What the exercise asks: Rewrite the items below as a numbered list, leaving out any blank lines.

Supplied entries:

__________________________________________________

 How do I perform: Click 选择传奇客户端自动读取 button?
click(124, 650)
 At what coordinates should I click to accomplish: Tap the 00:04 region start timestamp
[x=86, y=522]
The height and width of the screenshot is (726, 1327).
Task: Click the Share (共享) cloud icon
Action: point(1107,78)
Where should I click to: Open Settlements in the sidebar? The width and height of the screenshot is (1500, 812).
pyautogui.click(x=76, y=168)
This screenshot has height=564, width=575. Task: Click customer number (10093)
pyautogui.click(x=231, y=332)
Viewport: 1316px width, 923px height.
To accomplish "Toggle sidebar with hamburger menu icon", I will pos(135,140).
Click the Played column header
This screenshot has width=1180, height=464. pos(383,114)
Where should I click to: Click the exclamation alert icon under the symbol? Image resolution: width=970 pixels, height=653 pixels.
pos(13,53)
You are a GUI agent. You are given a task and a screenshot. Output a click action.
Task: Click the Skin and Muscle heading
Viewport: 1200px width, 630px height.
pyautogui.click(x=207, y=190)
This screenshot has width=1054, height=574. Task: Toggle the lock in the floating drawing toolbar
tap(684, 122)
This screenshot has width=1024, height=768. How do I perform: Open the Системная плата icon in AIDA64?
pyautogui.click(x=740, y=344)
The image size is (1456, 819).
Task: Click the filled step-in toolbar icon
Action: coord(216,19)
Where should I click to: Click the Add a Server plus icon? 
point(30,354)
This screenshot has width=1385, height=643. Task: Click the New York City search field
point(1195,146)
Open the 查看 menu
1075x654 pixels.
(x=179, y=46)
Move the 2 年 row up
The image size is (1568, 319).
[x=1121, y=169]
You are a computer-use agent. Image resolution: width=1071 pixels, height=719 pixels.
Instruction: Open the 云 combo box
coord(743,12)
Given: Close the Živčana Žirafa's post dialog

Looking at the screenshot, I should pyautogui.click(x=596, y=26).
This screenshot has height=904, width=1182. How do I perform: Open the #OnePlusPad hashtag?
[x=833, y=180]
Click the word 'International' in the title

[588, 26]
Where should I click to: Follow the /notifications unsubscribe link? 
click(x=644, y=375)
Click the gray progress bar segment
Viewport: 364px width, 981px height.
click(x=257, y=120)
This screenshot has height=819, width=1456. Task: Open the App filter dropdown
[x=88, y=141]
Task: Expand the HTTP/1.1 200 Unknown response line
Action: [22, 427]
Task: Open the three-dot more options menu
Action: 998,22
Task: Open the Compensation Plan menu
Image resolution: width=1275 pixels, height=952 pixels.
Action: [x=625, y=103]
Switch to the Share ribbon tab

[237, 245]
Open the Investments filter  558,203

__________________________________________________

Written solution:
1.  How do I perform: Click 选择传奇客户端自动读取 button?
2. click(124, 650)
3.  At what coordinates should I click to accomplish: Tap the 00:04 region start timestamp
4. [x=86, y=522]
5. The height and width of the screenshot is (726, 1327).
6. Task: Click the Share (共享) cloud icon
7. Action: point(1107,78)
8. Where should I click to: Open Settlements in the sidebar? The width and height of the screenshot is (1500, 812).
9. pyautogui.click(x=76, y=168)
10. This screenshot has height=564, width=575. Task: Click customer number (10093)
11. pyautogui.click(x=231, y=332)
12. Viewport: 1316px width, 923px height.
13. To accomplish "Toggle sidebar with hamburger menu icon", I will pos(135,140).
14. Click the Played column header
15. This screenshot has width=1180, height=464. pos(383,114)
16. Where should I click to: Click the exclamation alert icon under the symbol? Image resolution: width=970 pixels, height=653 pixels.
17. pos(13,53)
18. You are a GUI agent. You are given a task and a screenshot. Output a click action.
19. Task: Click the Skin and Muscle heading
20. Viewport: 1200px width, 630px height.
21. pyautogui.click(x=207, y=190)
22. This screenshot has width=1054, height=574. Task: Toggle the lock in the floating drawing toolbar
23. tap(684, 122)
24. This screenshot has width=1024, height=768. How do I perform: Open the Системная плата icon in AIDA64?
25. pyautogui.click(x=740, y=344)
26. The image size is (1456, 819).
27. Task: Click the filled step-in toolbar icon
28. Action: coord(216,19)
29. Where should I click to: Click the Add a Server plus icon? 
30. point(30,354)
31. This screenshot has width=1385, height=643. Task: Click the New York City search field
32. point(1195,146)
33. Open the 查看 menu
34. 1075x654 pixels.
35. (x=179, y=46)
36. Move the 2 年 row up
37. The image size is (1568, 319).
38. [x=1121, y=169]
39. You are a computer-use agent. Image resolution: width=1071 pixels, height=719 pixels.
40. Instruction: Open the 云 combo box
41. coord(743,12)
42. Given: Close the Živčana Žirafa's post dialog
43. Looking at the screenshot, I should pyautogui.click(x=596, y=26).
44. This screenshot has height=904, width=1182. How do I perform: Open the #OnePlusPad hashtag?
45. [x=833, y=180]
46. Click the word 'International' in the title
47. [588, 26]
48. Where should I click to: Follow the /notifications unsubscribe link? 
49. click(x=644, y=375)
50. Click the gray progress bar segment
51. Viewport: 364px width, 981px height.
52. click(x=257, y=120)
53. This screenshot has height=819, width=1456. Task: Open the App filter dropdown
54. [x=88, y=141]
55. Task: Expand the HTTP/1.1 200 Unknown response line
56. Action: [22, 427]
57. Task: Open the three-dot more options menu
58. Action: 998,22
59. Task: Open the Compensation Plan menu
60. Image resolution: width=1275 pixels, height=952 pixels.
61. Action: [x=625, y=103]
62. Switch to the Share ribbon tab
63. [237, 245]
64. Open the Investments filter  558,203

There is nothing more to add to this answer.